Dick sat back in his chair and gazed hopelessly at the President, and then at the Secretary. Instantly his thoughts flew to Beatrice. Great Heavens! He was almost afraid to ask the next question.

“Did—did you by chance recognize her voice?”

The Secretary hesitated a moment before answering.

“She spoke with a decided foreign accent”—again he hesitated. “I called her ‘Mrs. Trevor.’”

“Mrs. Trevor!” gasped Dick. For once words failed him.

“Let me describe the scene to you exactly,” went on the Secretary. “I waited only a few minutes for the connection, and then I heard the faint click of the receiver being removed from the hook, then a woman’s cultivated voice asked: ‘Who is eet?’ I promptly replied: ‘Can I speak to your husband, Mrs. Trevor?’ She made no answer, but in a second the Attorney General came to the telephone, gave me the desired information, and I rang off.”

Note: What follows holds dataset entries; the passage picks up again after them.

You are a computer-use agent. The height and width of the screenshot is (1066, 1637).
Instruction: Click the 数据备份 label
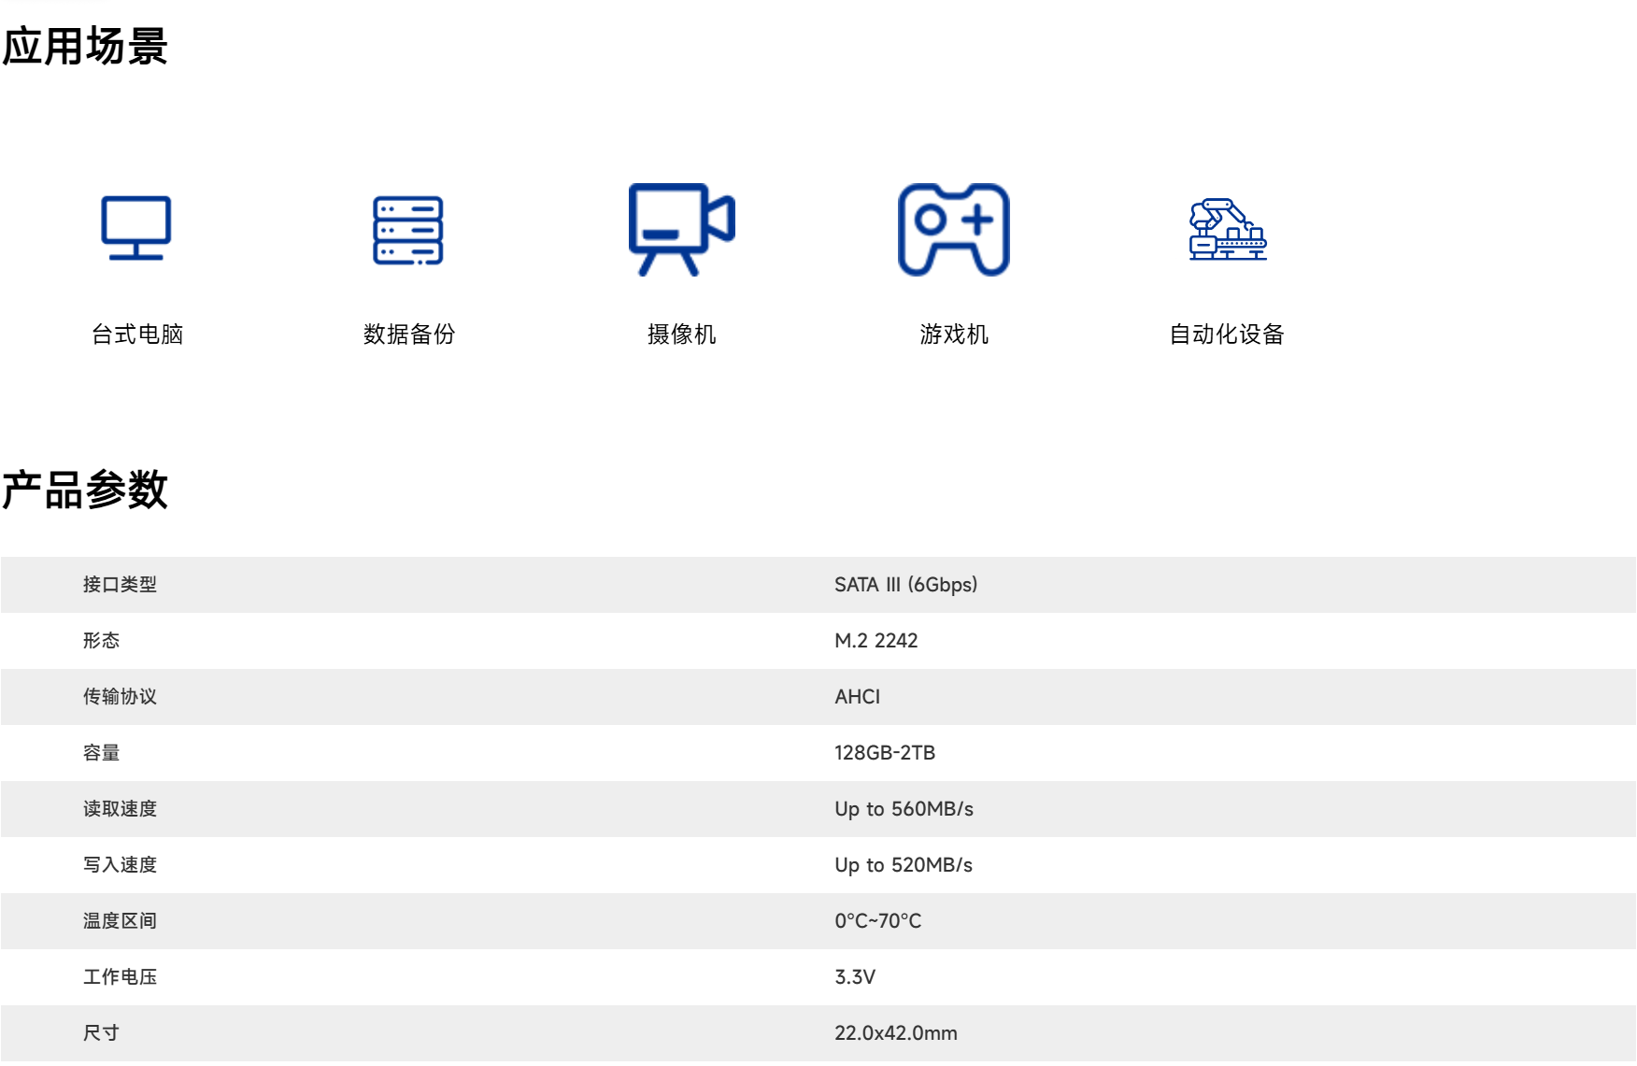coord(408,334)
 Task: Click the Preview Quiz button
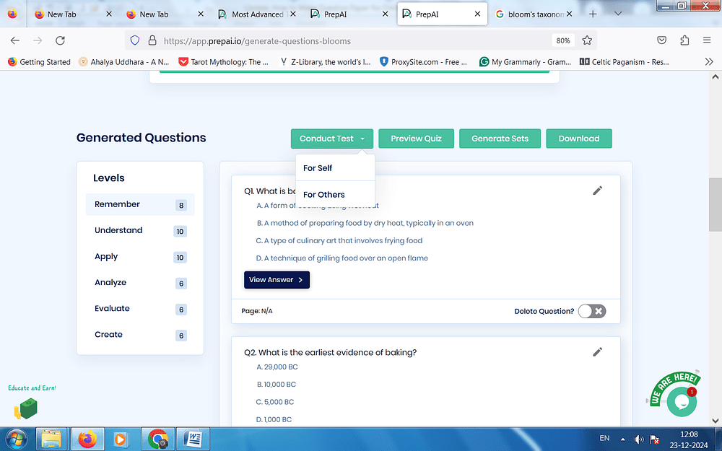(416, 139)
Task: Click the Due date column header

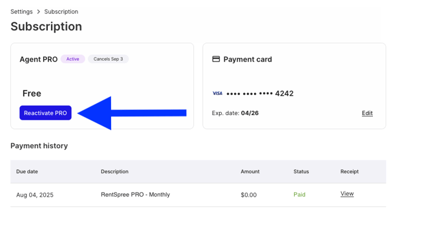Action: tap(27, 171)
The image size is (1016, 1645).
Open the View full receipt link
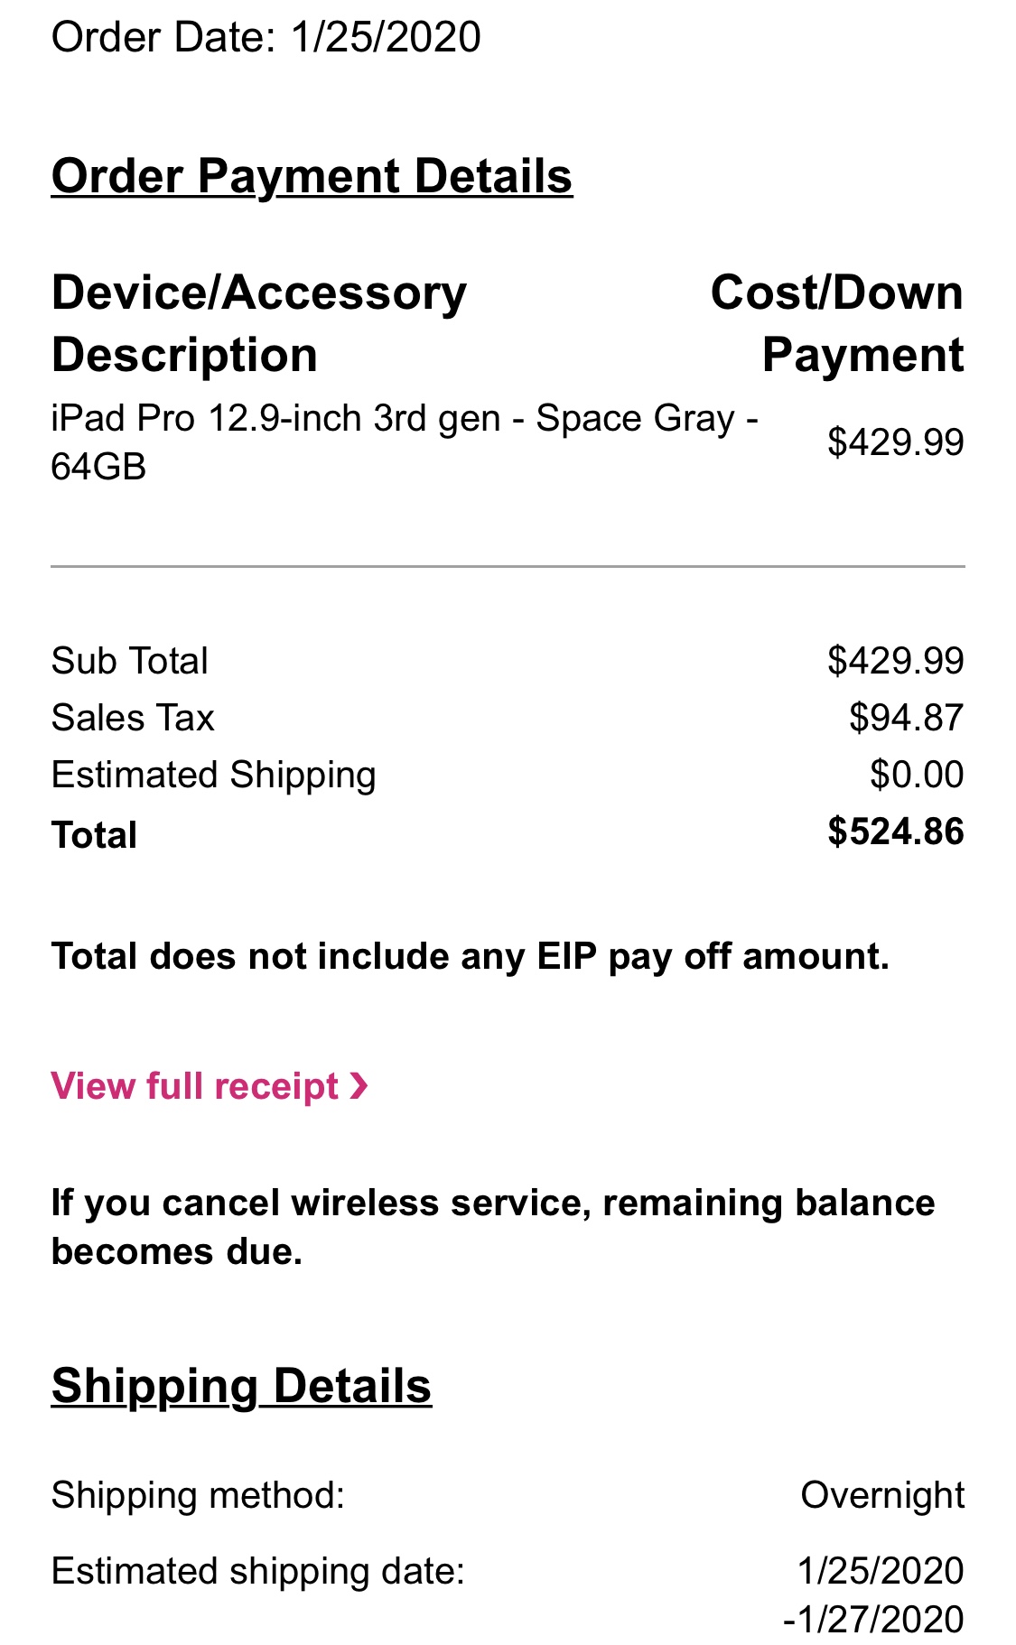click(x=195, y=1086)
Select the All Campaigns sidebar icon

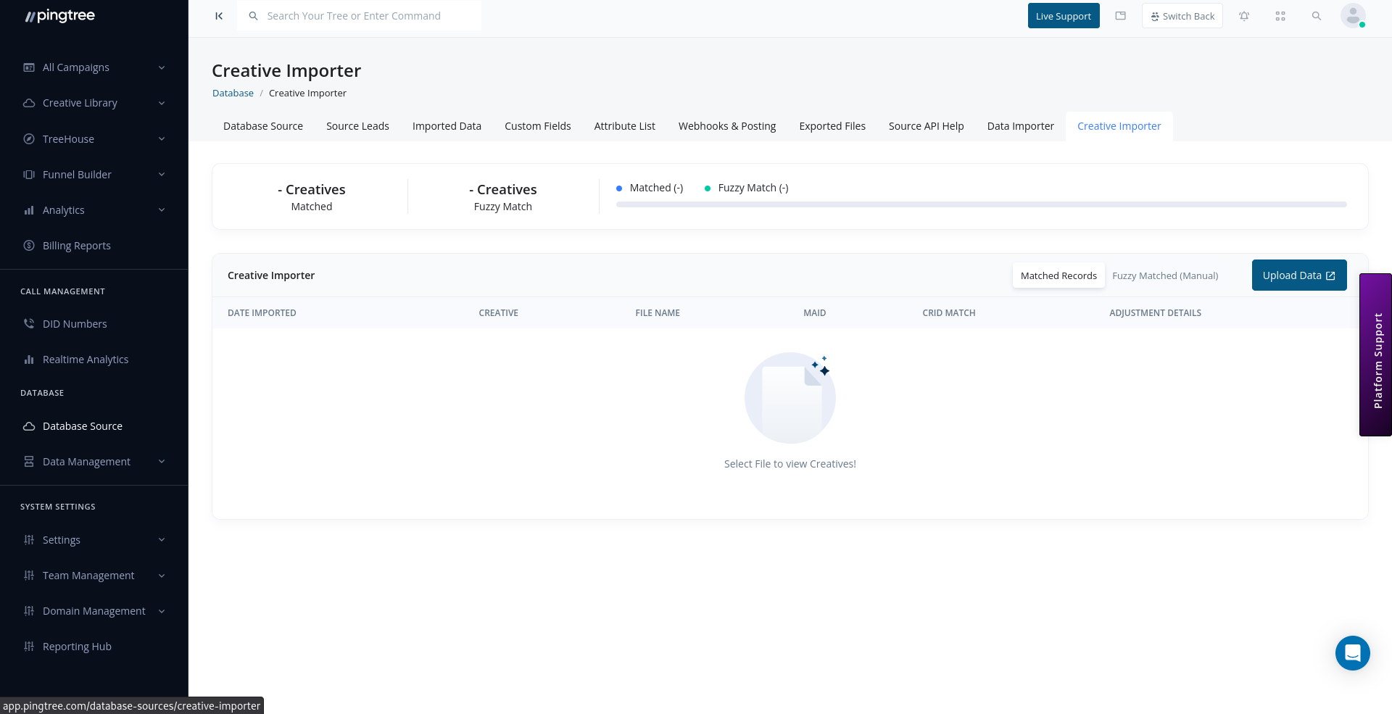pyautogui.click(x=28, y=67)
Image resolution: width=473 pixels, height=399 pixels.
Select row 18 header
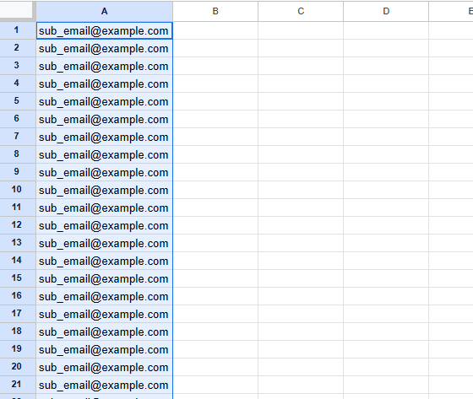click(17, 332)
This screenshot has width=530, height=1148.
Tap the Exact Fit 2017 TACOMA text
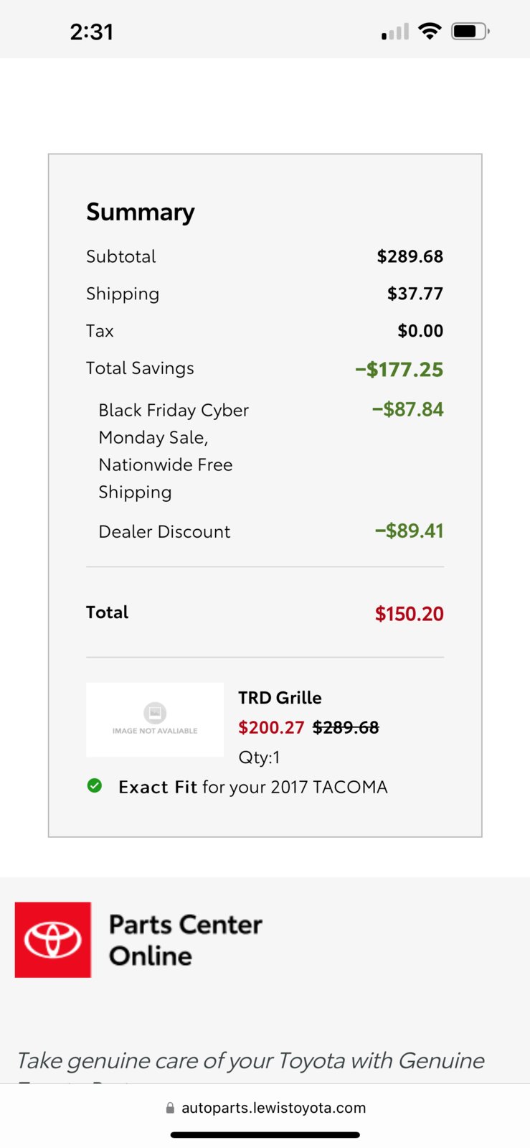coord(253,787)

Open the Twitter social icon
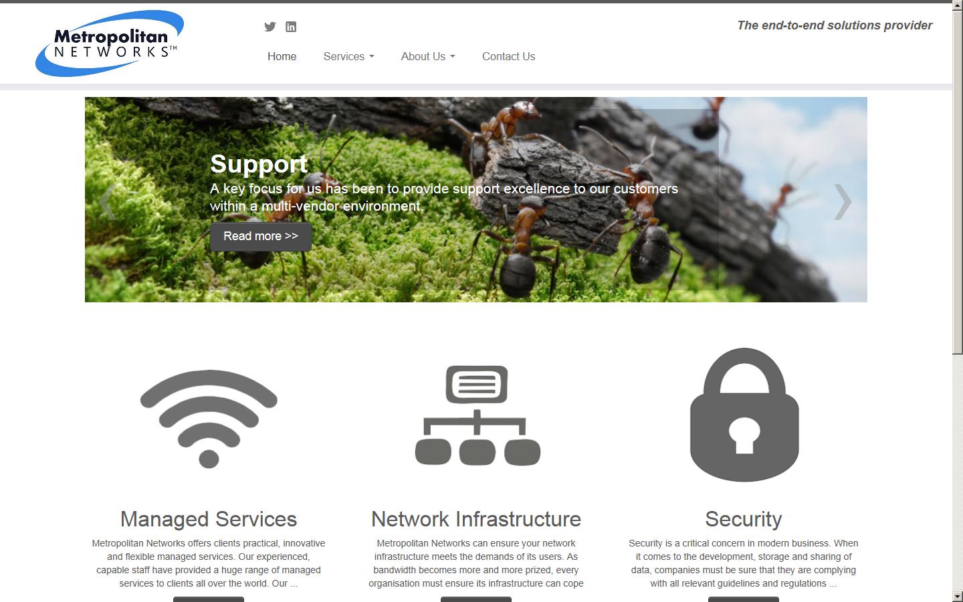(270, 27)
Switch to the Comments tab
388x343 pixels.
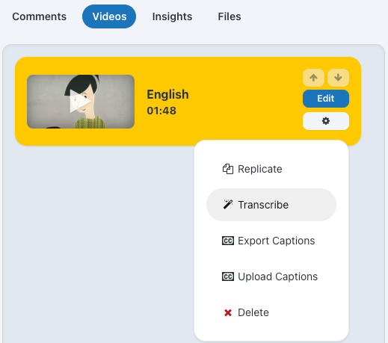point(40,16)
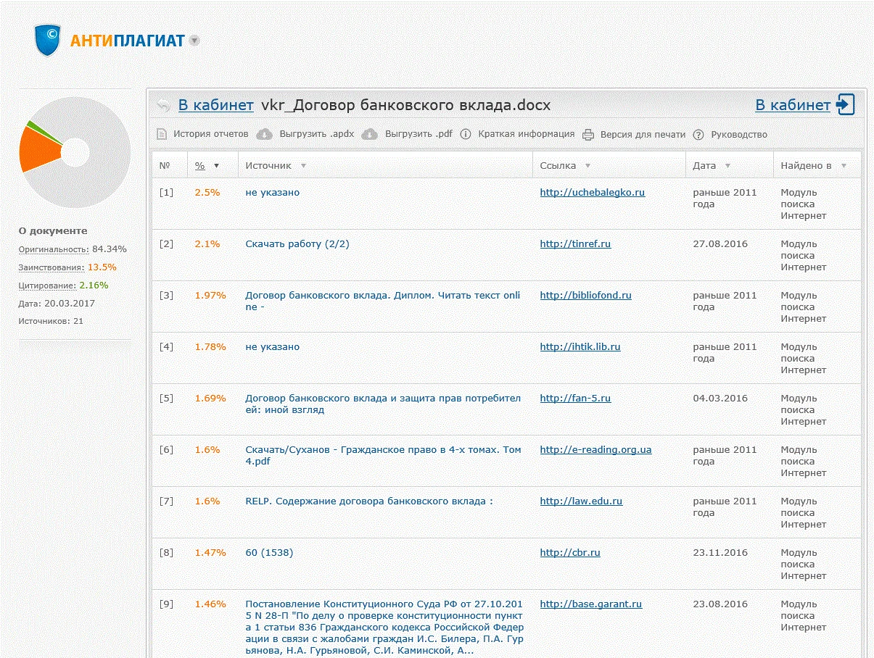Open the Дата column sort arrow

pos(727,166)
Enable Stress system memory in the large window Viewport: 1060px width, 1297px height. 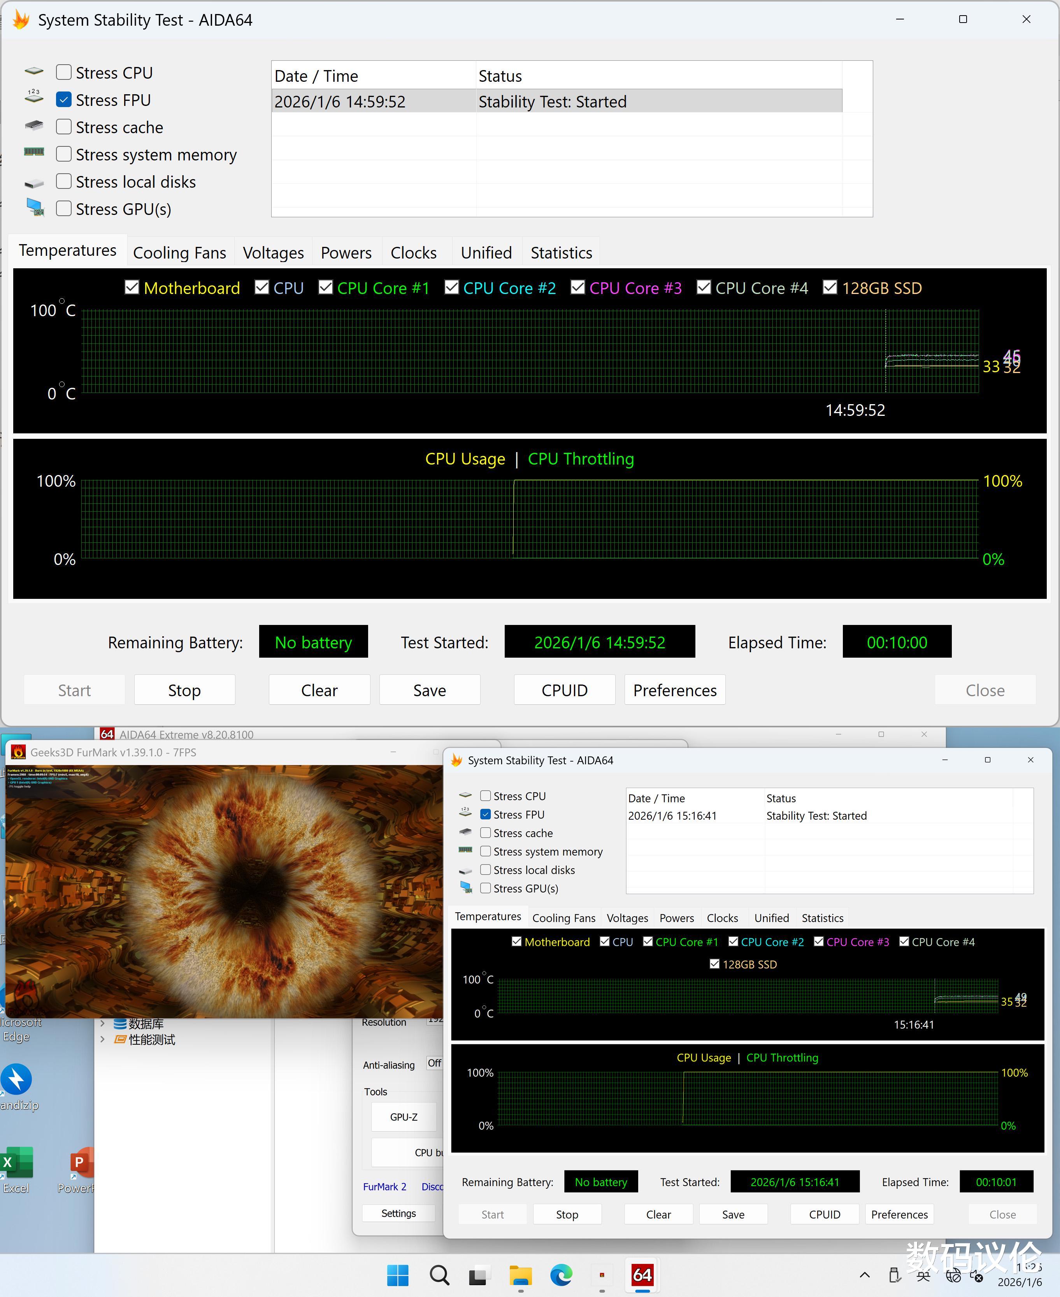64,155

In absolute silence the three men faced each other, with bewilderment and doubt written on their countenances. The long pause was broken by the Secretary.

“When I first heard of the tragedy I, like the rest of the world, thought poor Mrs. Trevor had been murdered by the burglar, Nelson. On the day the inquest was held, I received a telegram saying that my wife was dangerously ill with typhoid fever in Cambridge. She had gone there two weeks before to be with our son, who is at Harvard. I dropped everything and hastened at once to her bedside. Until the crisis was over I never left her. And so deep was my anxiety, for the doctors held out little hope that she would recover, that I neglected everything outside the sick room. I left all my business to my private secretary.

“My wife rallied wonderfully after the crisis was passed, and I returned to Washington on last night’s Federal. On the trip down my secretary told me all the developments in the Trevor case. I was simply thunderstruck!”

“In his direct testimony Mr. Trevor denied being in his private office after his return from the banquet; denied having seen his wife again. He undoubtedly perjured himself,” said the President, thoughtfully. “Still, even in the face of such evidence, he may be innocent of the crime. For the time being I shall give him the benefit of the doubt.”